I do understand that this requires unusual bootstrapping and that few commands would need it (wp plugin patch is the only other one I can this about)

Still, IMO having a DB-less way to semi-bootstrap WP (= load basic wp-config.php parameter and WP functions) would be the best way to solve the issue since wp-cli+WordPress already provide 95% of what is needed of a feature that would be used in 99% in conjunction to wp-cli. (and it's actually a WordPress-related Cli-Command).

It'd be painful and cumbersome to implement in a separate/external shell-script that would have to rely on PHP anyway to manually load wp-config.php separately, copying big chunks of wp-cli about download URL, path substitutions of github/gitlab URL, ...

drzraf commented 7 years ago

before_wp_load, command can't know the plugins directory path can be changed by a constant in wp-config.php

Ok, but a shellscripts wouldn't know it either. (It's not a strong reason for not doing that within wp-cli)

Moreover we almost do have a way to load wp-config.php's values, from PHP by define('SHORTINIT') before require('wp-config.php'); but there is indeed a core issue that this attempt a DB-connexion anyway (wp_set_wpdb_vars()) without any possibility to hijack the behavior (dead_db(), ...) Don't you think we should rather open a core-ticket about this rather than closing a (possibily legitimate and useful) feature-request.

Building ready-to-use, continous-integration friendly WP (Docker&co) images, without having to deal with yet-another-script-tool, is and will be a increasing need when it come to plugin/theme quality/testing ir even continuous-deployment. I think we definitely want to provision our (DB-less) WP images with $ wp plugin download pluginX pluginY

[edit] did it: https://core.trac.wordpress.org/ticket/41783

andrewmclagan commented 5 years ago

I agree, seems the ops have no regard for immutable Docker workflows and thus will ignore the request. This is a modern toolset that many people have migrated to.

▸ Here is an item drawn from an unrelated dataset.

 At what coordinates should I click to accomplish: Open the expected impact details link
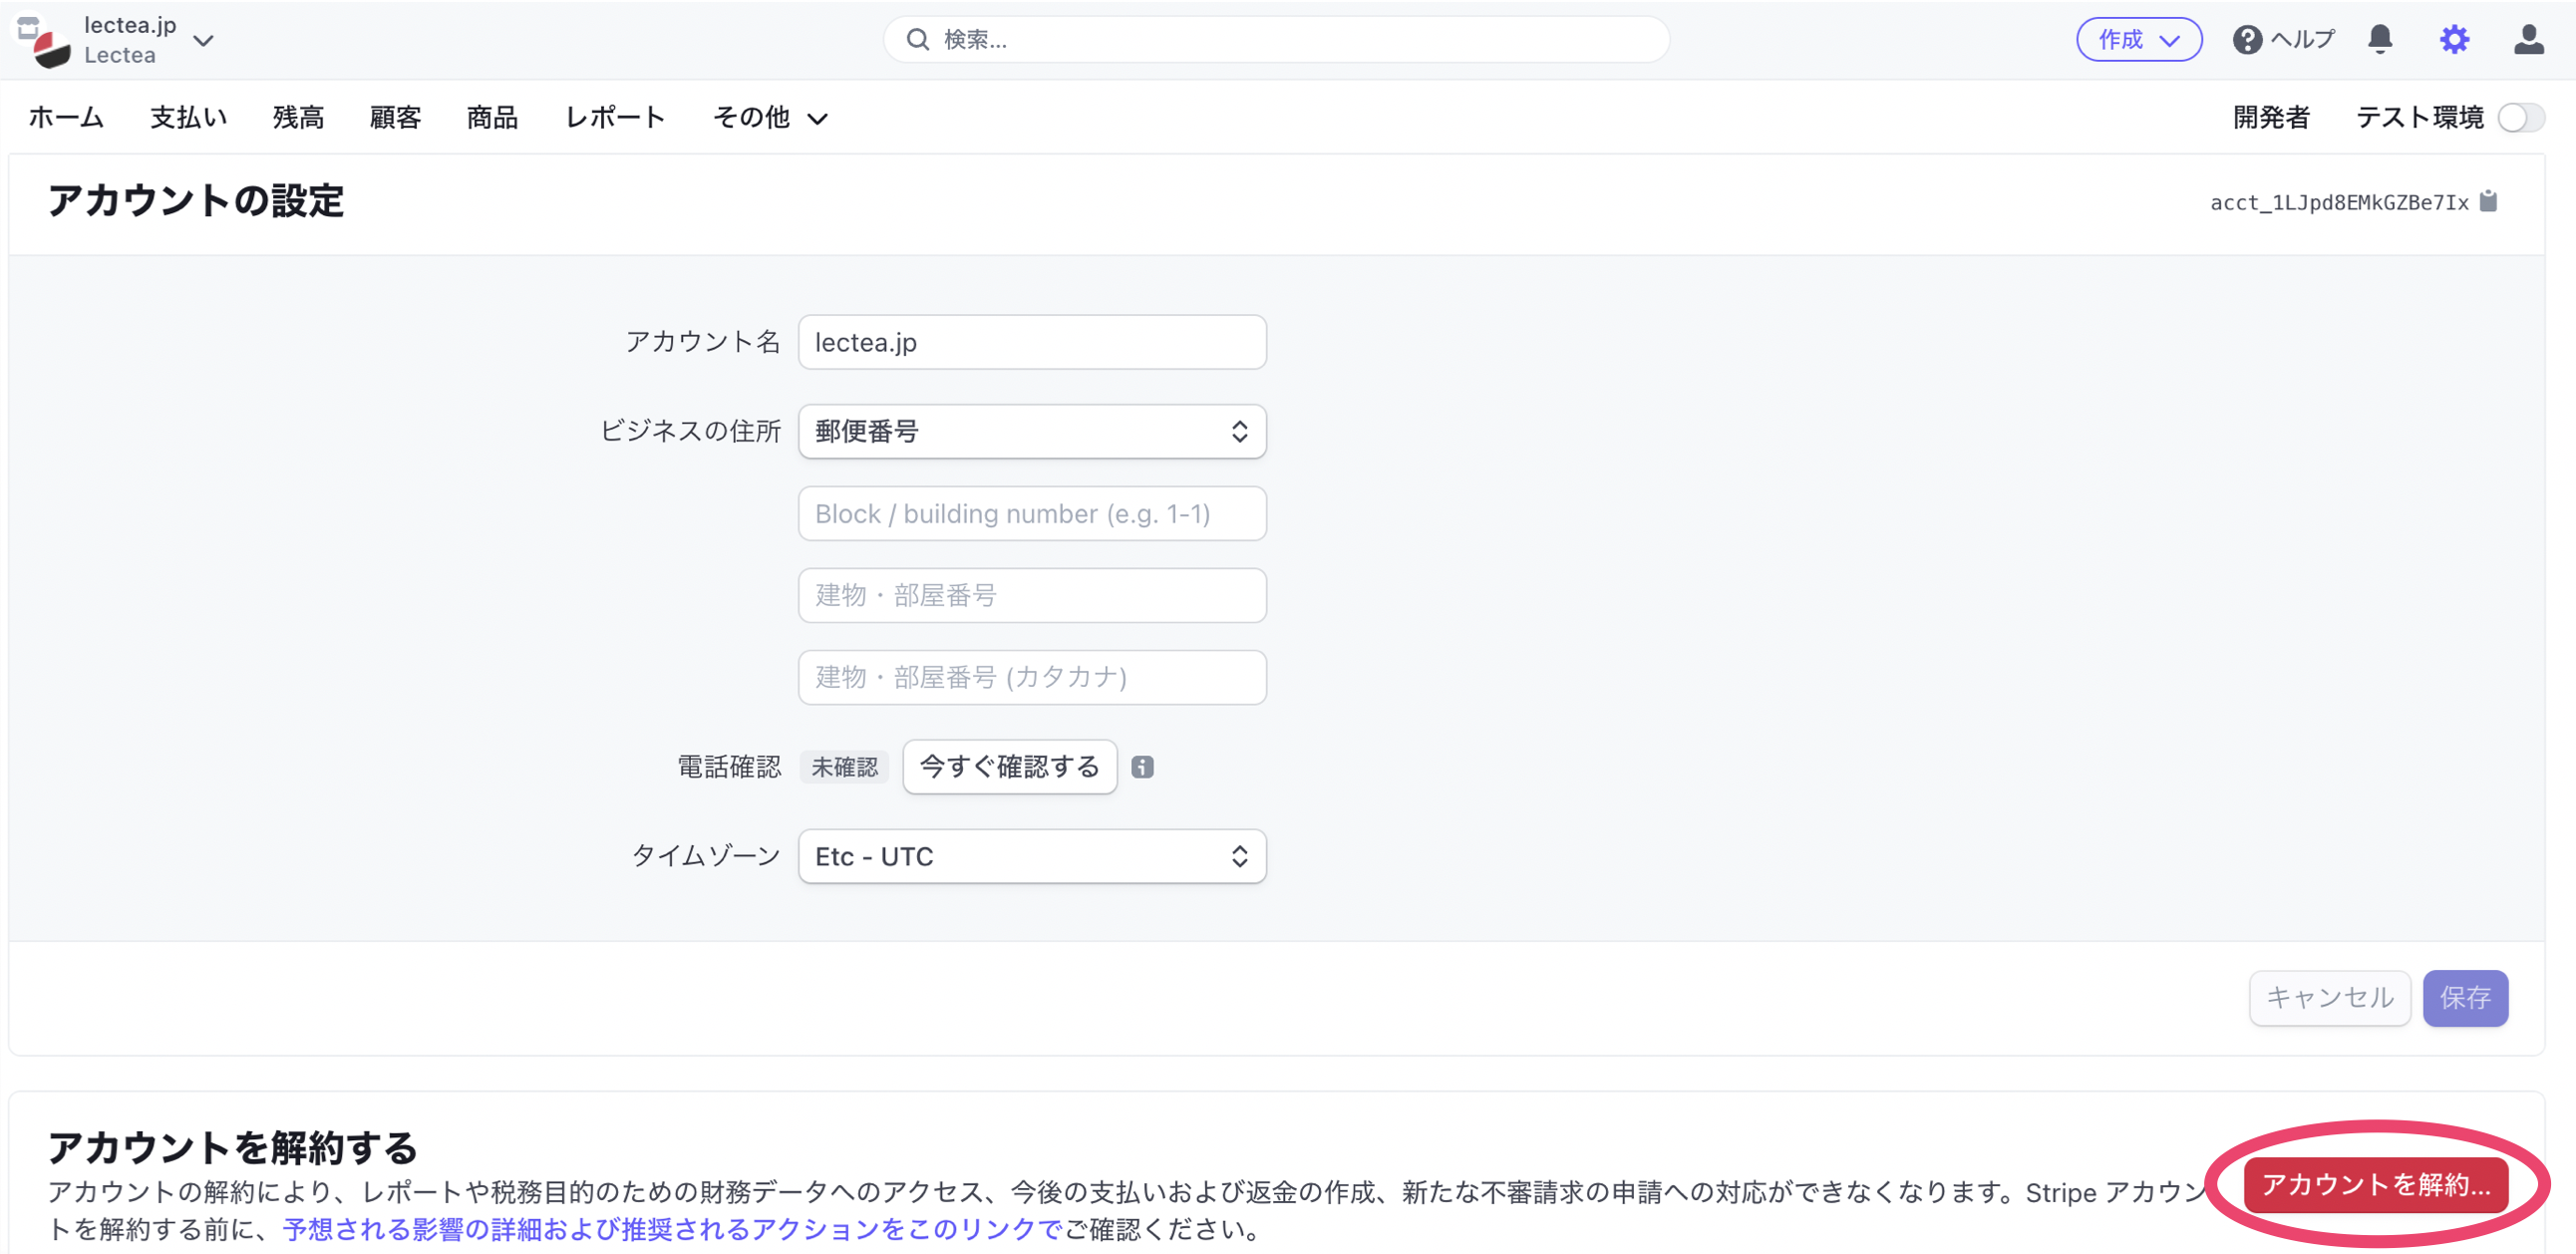coord(672,1229)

Think about this use-case:

  1. Docker installs wp-cli
  2. wp-cli installs wordpress
  3. plugins
  4. theme
  5. Docker clears wp-cli and creates a new Image by copying all the installed files

Boom you have an immutable workflow to create a custom wordpress installation.

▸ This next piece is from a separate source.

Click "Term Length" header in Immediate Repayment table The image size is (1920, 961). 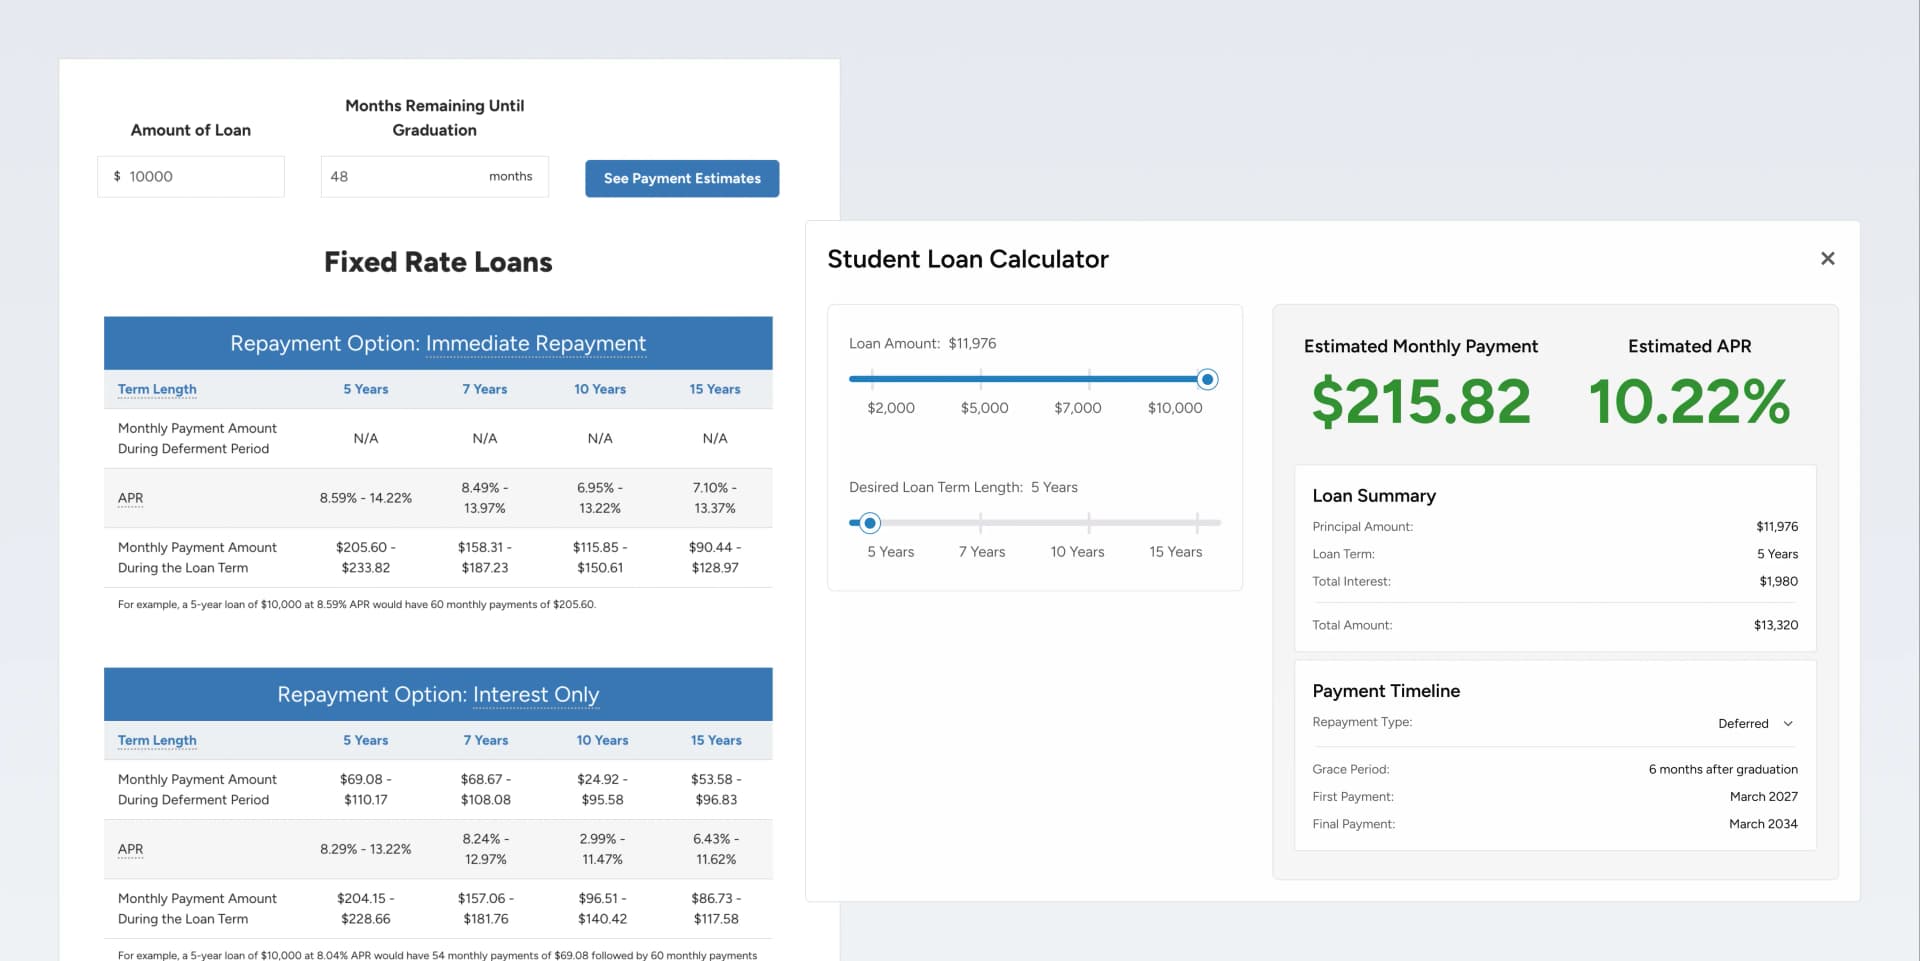[156, 389]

Tawmu commented 4 years ago

We're currently using composer to manage our WordPress Docker images which is less than ideal when you're managing ~40 sites and two environments for each (staging/prod) as a small team.

It's a real shame that every issue and PR I've seen in wp-cli (going back to 2013!) that would make it the tool of choice in these environments has been outright rejected with little discussion. Certainly in enterprise and large businesses immutable infrastructure is the way things are going and as it stands WordPress is incredibly hard to manage in these environments.

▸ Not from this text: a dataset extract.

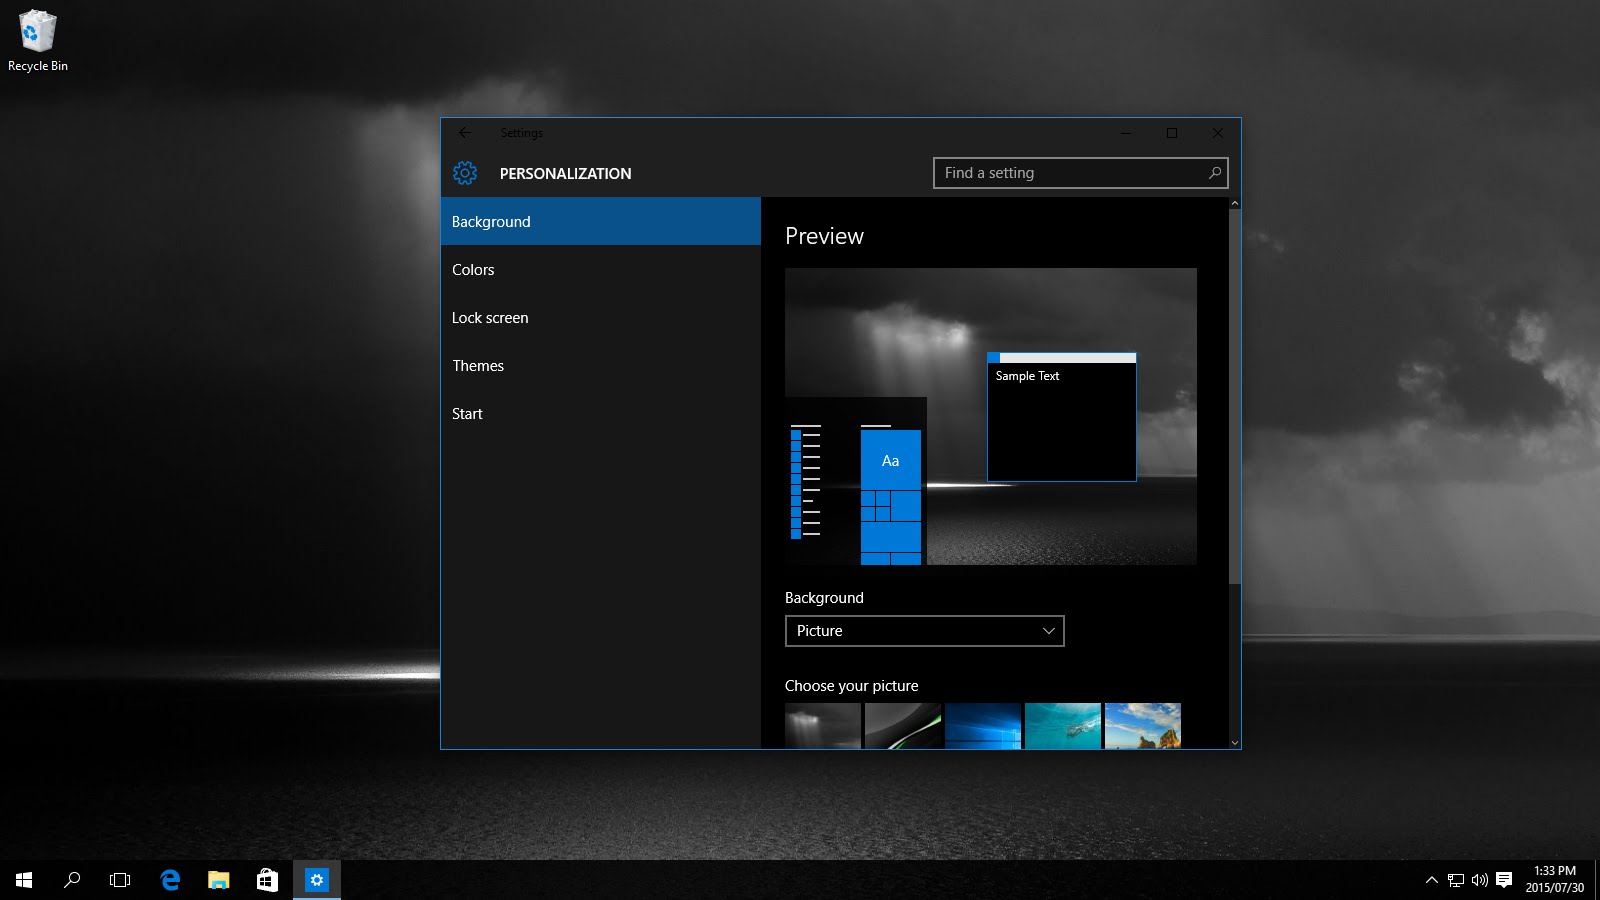Launch the Windows Store from the taskbar
This screenshot has height=900, width=1600.
[x=267, y=880]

schlessera commented 4 years ago

I'll reopen this, as I plan to look into it. It will work differently than wp plugin install, but I do see the value in abstracting away the routing and the error handling.

BenMiller3 commented 3 years ago

Hi @schlessera just wondering if there were any updates on this command?

jontro commented 3 years ago

I would like to add that downloading languages for plugins and core would be great as well for bootstrapping a docker image

1sd15 commented 3 years ago

Hey! Any update on this command being implemented?

I've been upgrading our system to use WP CLI and have hit a brick wall. The build process we have goes via an online service that has multiple IPs that it uses.

This means that we can't whitelist it (easily, could proxy, not ideal) for MYSQL and can't connect to a staging DB to install plugins, non of our plugins need a DB connection for actual installation, we just need the zipped files to be downloaded via CLI.

gerwinjansen commented 2 years ago

Just for information: @tomas-mazak created a PoC for immutable wordpress docker containers.

Downloading a plugin without a functioning WordPress install is best suited for a bash script or similar.

His wp-install.sh is doing exactly that. With the plugin directory hardcoded.

I still see value in having this officially supported by the wp-cli (including languages).